> _Aim 1_
In the photography blog post, what track did the writer find on the Free Music Archive website?
> _Aim 2_
Write the next part of the photography blog post, starting after its final sentence.

> _Excerpted text_
Initially I was not sure about using an audio track, not least because there is not much choice within iPhoto.  I have though now had a look at the Free Music Archive website and found a track that is suitable – a manipulated field recording of temple bells and singing bowls, which are appropriate to the Buddhist ideas that underpin the work I made.  For the sake of comparison, I have uploaded to my new Vimeo account (apart from this exercise I am not sure how much I am going to use this!) two versions, one with, and one without, sound. My feeling at this stage though is that the version with sound works better.  Visually I am also quite pleased with this:  the sense of transition that I was looking for in this work is much stronger with the slideshow than a simple sequence of still images.

Apart from the work on the soundtrack, I had essentially finished the editing of the slideshow before I read any of this part of the course material.  To that extent I have not been influenced by any of the suggested examples, nor indeed much helped by them.  Most of the cited links appear to be bad so I could not access the recommended materials in any event.  Some I could not look at properly as I have a problem with running Flashplayer on my computer (why, is a mystery, as it is brand new and running the latest version of Mac OS, but Flashplayer will simply not load and run).  A couple of the photo-stories in Foto8 were interesting but not particularly helpful:  they are dealing with the use of slideshows in a documentary setting, without a particular narrative, whereas my work for Assignment 1 was predicated on specific start and end points, with a progression between them.  In any event I have my doubts about the suitability of slideshows for such documentary work.  I think it works with Chris Leslie’s piece where the still images stand in for video.  The soundtrack also gives it a sense of structure and progression.  For some of the work on Foto8 though it felt more like a mechanical means of moving from one image to the next, doing away with the need to press the “next” button that did not really add a sense of storytelling, at least in a linear sense.  I would much rather have moved through the images at my own pace, lingering, going back where necessary.

At the moment I do not envisage that any form of slideshow would be suitable for the work that I have in mind for Assignment 5.

http://foto8.com/new/online/photo-stories

http://freemusicarchive.org

Without soundtrack.
With soundtrack.

Assignment 1 – Further research

The two Dutch artists recommended by my tutor, Berdnaut Smide and Jan Dibbetts, are both new to me. In the context of the work that I have done for this first assignment I think the former is more interesting and relevant.

Dibbets’s geometrical collage approach is certainly striking and I can see some contexts in which I might want to experiment with this sort of form.

Comet Land 3º – 60º Sky Land Sky

For the present cloud/skyscape series though I struggle to see how it might be applied constructively.

Smide’s work, which at least in its static forms has some similarities with Judy Chicago’s smoke photos that I have written about briefly separately, but what I find more intriguing is his dynamic, video based work.

> _Extracted records_
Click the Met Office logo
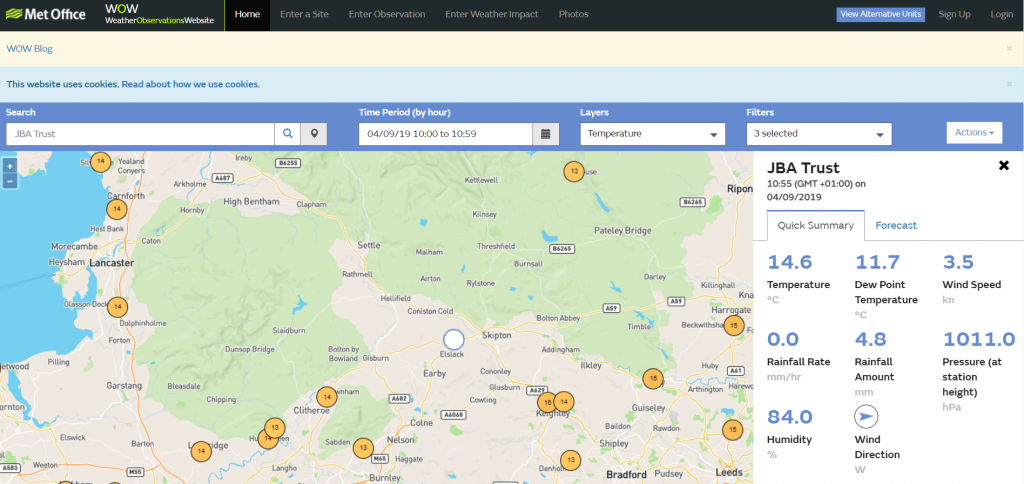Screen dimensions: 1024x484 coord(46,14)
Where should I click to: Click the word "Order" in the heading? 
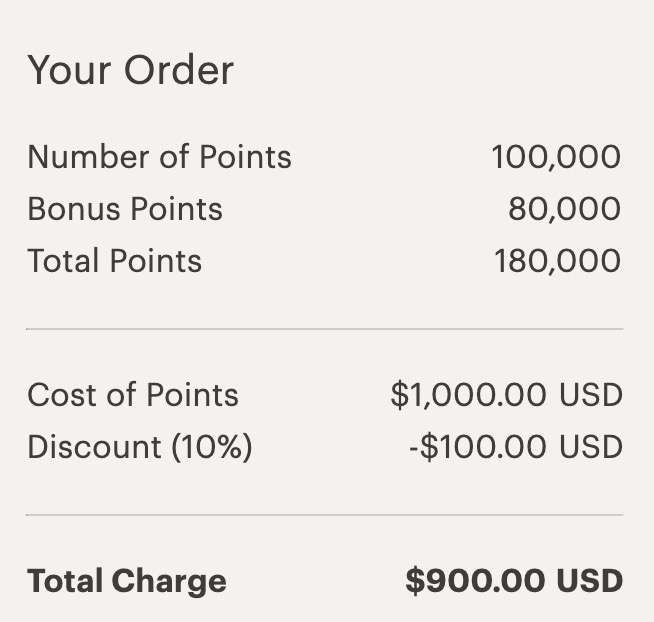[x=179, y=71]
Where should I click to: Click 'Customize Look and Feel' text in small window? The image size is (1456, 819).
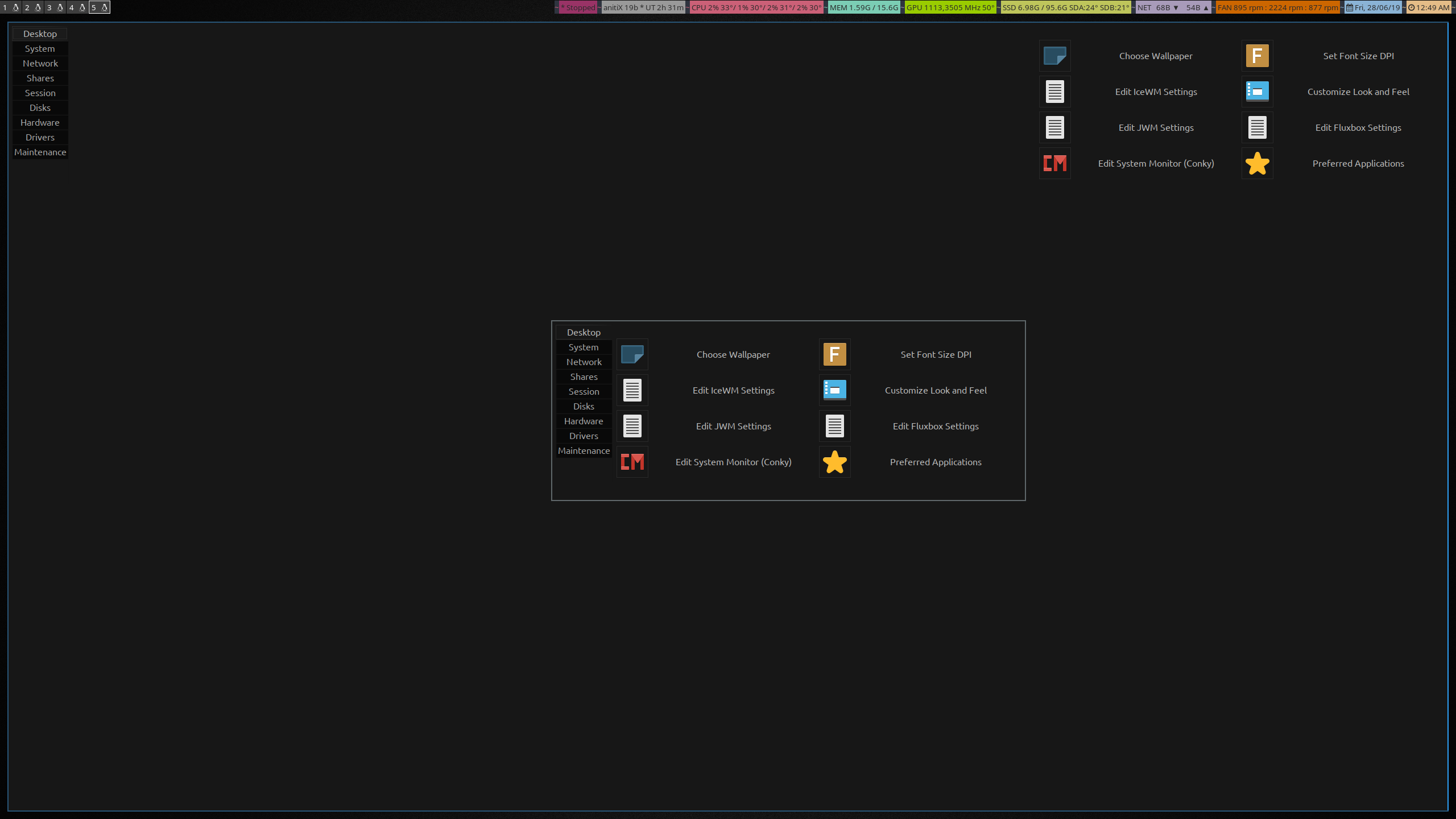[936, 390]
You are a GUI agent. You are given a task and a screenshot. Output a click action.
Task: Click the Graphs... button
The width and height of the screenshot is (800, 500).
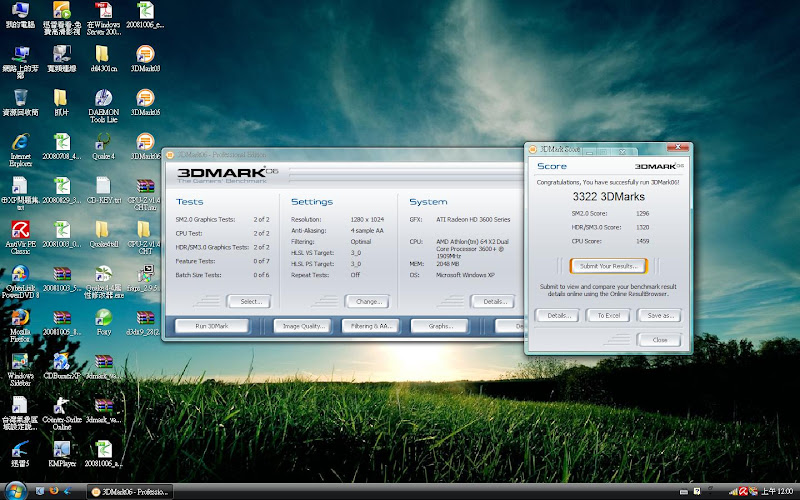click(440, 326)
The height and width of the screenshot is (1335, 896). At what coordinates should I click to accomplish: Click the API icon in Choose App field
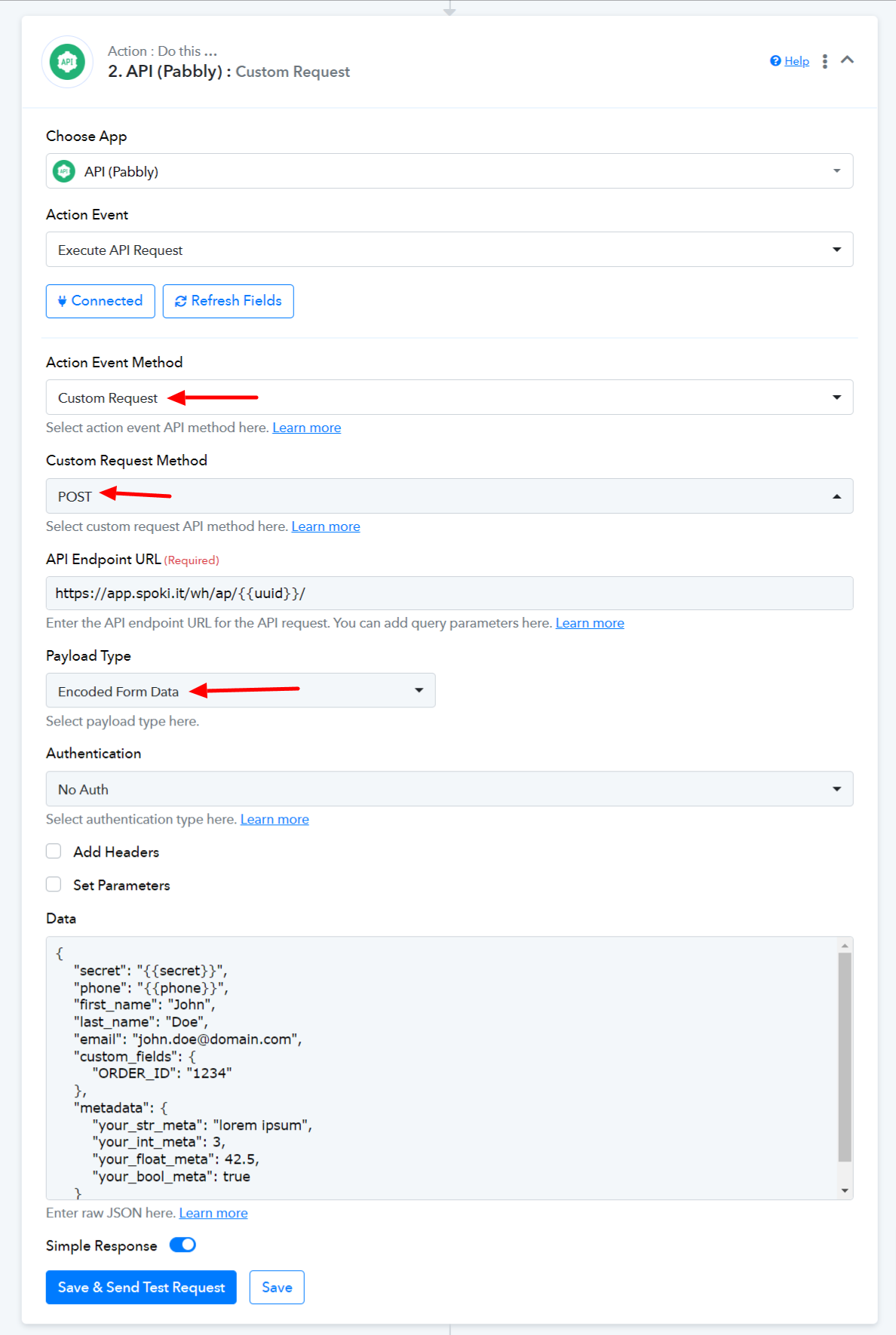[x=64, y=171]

> _Exercise result 1_
A manipulated field recording of temple bells and singing bowls.

> _Exercise result 2_
Nimbus Atlas

This was one of the influences for exploring the possibility of some sort of slideshow presentation, as discussed in my last post. I have no idea how he achieves this effect but clearly as it is video based it is potentially more successful as it avoids any sense of discontinuity which I fear is always going to be an inherent problem with any progression of still images.

I have kept what I hoped would be the best tip last, the interview with Hiroshi Sugimoto. I have to say though that I am a bit disappointed. I find this interview rather shallow, no doubt as a result of limited space and enforced brevity, and rather disjointed, so that it does not really do justice to any of the varied strands of his work. The references to spirituality in general and Buddhism in particular are unfortunately too superficial to add much that is useful to my understanding of Sugimoto’s work from this point of view.

What I did find interesting though is his observation on black and white photography, that it is the best medium to show “the tonality of darkness to light”, which is a view I share, and which perhaps goes to explain why so much of the work in my library of photobooks and the prints that I have collected are in black and white.

https://baltic.art/whats-on/judy-chicago

http://www.berndnaut.nl/

https://www.huffpost.com/entry/interview-with-hiroshi-su_b_8924692

https://www.peterfreemaninc.com/exhibitions/jan-dibbets2?view=slider#6

Assignment 1 – Tutor feedback

First feedback from a new tutor is always for me a bit of a nerve-wracking prospect. Whilst the first assignment is an opportunity for the tutor to get to know something of me and my work, this is also an important opportunity to get more of a feel for the tutor. Fortunately all has gone well this time and the feedback has been very positive and supportive. Needless to say I am pleased. For the sake of ease I have cut and pasted the main text below:

Overall Comments

This is an impressive submission, well-conceived and developed through rigorous and focused research evidenced in both the assignment notes and the exercises for Part 1.

All work uploaded to the online log.  

Feedback on assignment 

Aligning the idea of the ‘sublime’ with Buddhist ideas and principles such as Sunyata, a meditative state, works well as an approach for this assignment.  Your reference to Morley’s article about contemporary interpretations dealing with transformative and transcendent states really does bring a contemporary feel to the concept and a framework for the images you produced.  As does your note in Exercise (1.6),  ‘The Buddhist view is that phenomena are impermanent, interconnected, and in continuous flux. …’, 

The images as presented in the Blog don’t, perhaps, do justice to the concept and as you observe later, would better be displayed in an immersive situation (similar to Rothko’s works in the Tate or a dedicated space such as the chapel in Houston).

Alternatively, thinking about Turrell’s installation work – both the site specific and the gallery works – another option would be to use an audio-visual installation to produce a similar effect.  

But it’s the idea here that is important, and certainly gazing into space, the shifting patterns of cloud, light and colour, can certainly induce a meditative state.

You quote Mark Godfrey’s take on Richter to qualify your own ideas:  

 “these are not just paintings of skies – they are paintings that show Richter’s attraction to the ‘unknowable and unrepresentable’…” This fits exactly with the interpretation that I have sought to place upon the Sublime.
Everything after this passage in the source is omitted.